Here's another one of my famous One Penny Purchases (plus £2.80 p&p) from the Amazon Marketplace. It's a book I've had my eye on for a while as a curio, but couldn't really bring myself to pay full price for as I feared it wouldn't really be my thing. I enjoyed it more than I expected, but I'm not sure I'd have been quite as pleased if I'd paid the Panini UK cover price of £12.99.
The book collects three "feature length" graphic novels starring four of Marvel's most famous characters, written and drawn by top European comics creators.

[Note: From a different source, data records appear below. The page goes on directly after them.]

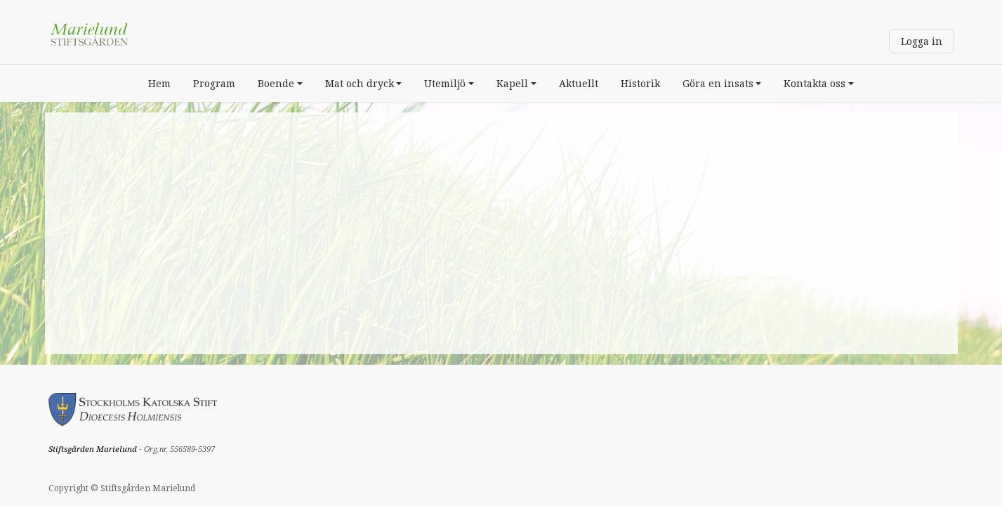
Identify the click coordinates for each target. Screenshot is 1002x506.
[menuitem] (159, 83)
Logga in (921, 41)
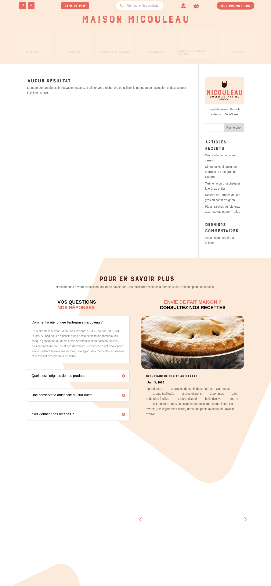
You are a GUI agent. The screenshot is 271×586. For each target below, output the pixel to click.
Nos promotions (235, 5)
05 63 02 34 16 (75, 5)
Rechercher (234, 127)
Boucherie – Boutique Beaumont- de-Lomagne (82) (187, 517)
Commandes (75, 518)
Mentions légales (234, 545)
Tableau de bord (79, 512)
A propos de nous (183, 529)
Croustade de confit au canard (171, 375)
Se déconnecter (78, 545)
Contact (175, 534)
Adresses (73, 529)
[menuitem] (183, 5)
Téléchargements (80, 523)
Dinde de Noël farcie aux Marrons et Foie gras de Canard (221, 172)
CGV (223, 539)
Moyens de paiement (81, 534)
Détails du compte (81, 540)
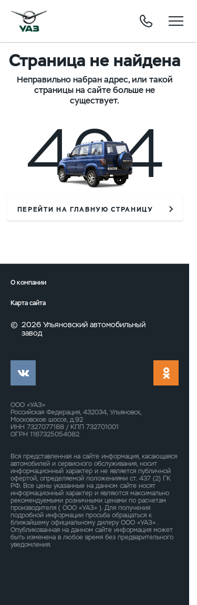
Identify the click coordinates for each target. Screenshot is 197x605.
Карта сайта (28, 303)
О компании (28, 283)
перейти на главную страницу (85, 209)
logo (29, 21)
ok (166, 372)
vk (23, 372)
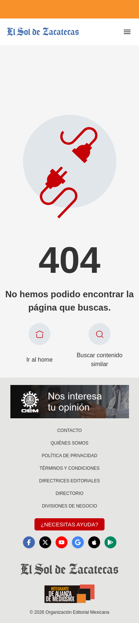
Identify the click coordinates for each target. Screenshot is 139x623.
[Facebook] (29, 542)
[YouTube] (61, 542)
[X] (45, 542)
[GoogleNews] (78, 542)
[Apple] (94, 542)
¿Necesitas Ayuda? (69, 524)
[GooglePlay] (110, 542)
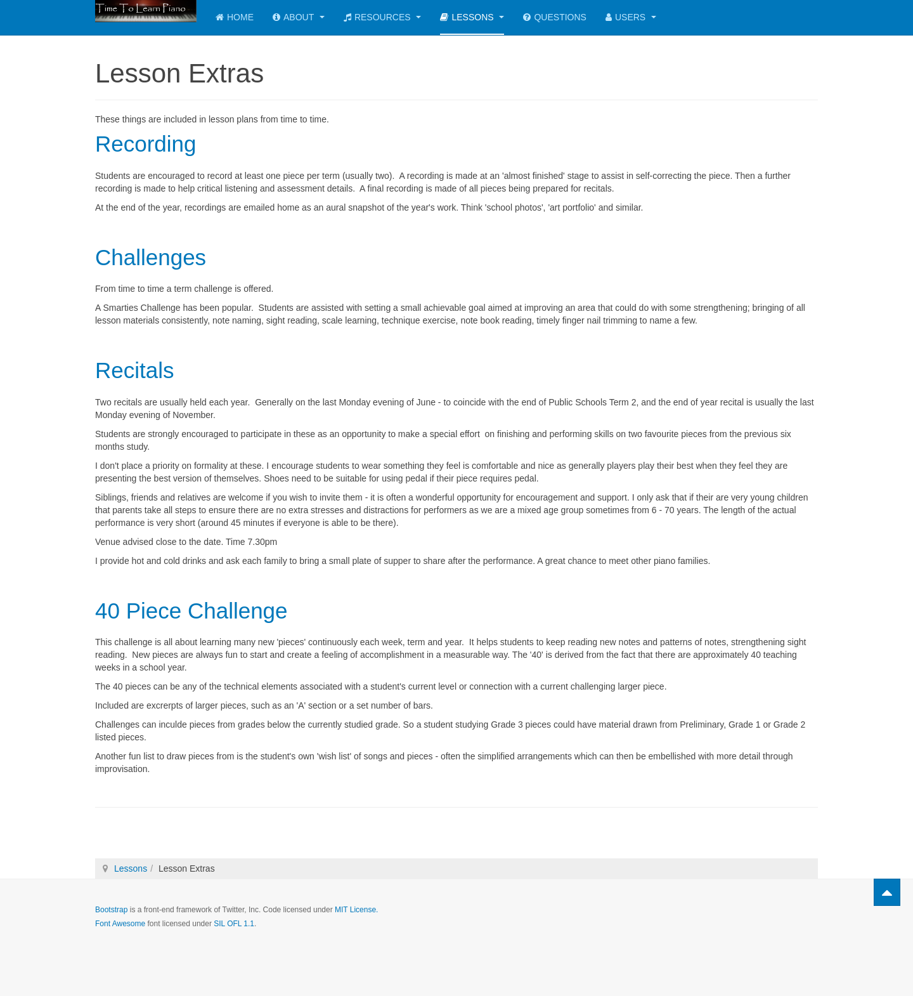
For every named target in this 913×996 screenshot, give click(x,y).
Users (630, 17)
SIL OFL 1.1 (234, 923)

I'd never heard of any of the writers or artists involved, but that's partly because they normally work in comics that don't often get translated into English and partly because I'm an insular yankee-comics reading xenophobe.
The first story, Wolverine: Saudade is by French creators Jean-David Morvan (writer) and Phillipe Bouchet (artist). Surprisingly, it doesn't feature Logan carving up the Eiffel Tower with his claws, but instead sends the shortarse muttonchop-wearer to Brazil in a search for two powerful mutants - a young street kid with hallucinatory powers and a crooked healer. It's quite a good read, particularly for the artwork which often crams 9+ panels to a page yet never looked crowded. The only complaint I had was with the translation (not the fault of the original writer) which is a little clumsy at times and features rather more adult language than you'd normally expect from an all-ages X-Men comic.
Then we have Dead On Arrival, starring Daredevil and Captain America, by Italian creators Tito Faraci and Claudio Villa. Set in the US, this features the return of Daredevil's old foe The Death Stalker through a time travel accident that threatens to have paradoxical consequences for the rest of the world. Plotwise it reads like a classic old Marvel Team-Up adventure, forcing DD and Cap into battle before they eventually work together to stop Death Stalker. There's a big slab of exposition early on that's a little hard to swallow in one go, but once that's out of the way Faraci shows a strong - if old-school - understanding of his cast. Villa's art is beautiful, reminiscent of Steve Eptig's better work, but also drawing atmospheric influence from classic Gene Colan Death Stalker appearances. Lovely stuff.
Finally, the one I was waiting for, Spider-Man In Venice, also written by Faraci, with art by native Venetian Giorgio Cavazzano. Stylistically this is the most traditionally European-looking strip of the three (though Cavazzano's cartoony style also reminds me of Sergio Aragones in places). Plotwise it's a little bit Scooby Doo, but Faraci is obviously having loads of fun writing Peter Parker. It's by far the shortest of the three stories, yet it's also the one I enjoyed the most... though that might be because I'm such a big Spidey fan. Made me long for a reprint of Mike Collins' old Spidey In Britain story that Marvel UK ran when I was a kid, and to the best of my knowledge has never been collected in the US.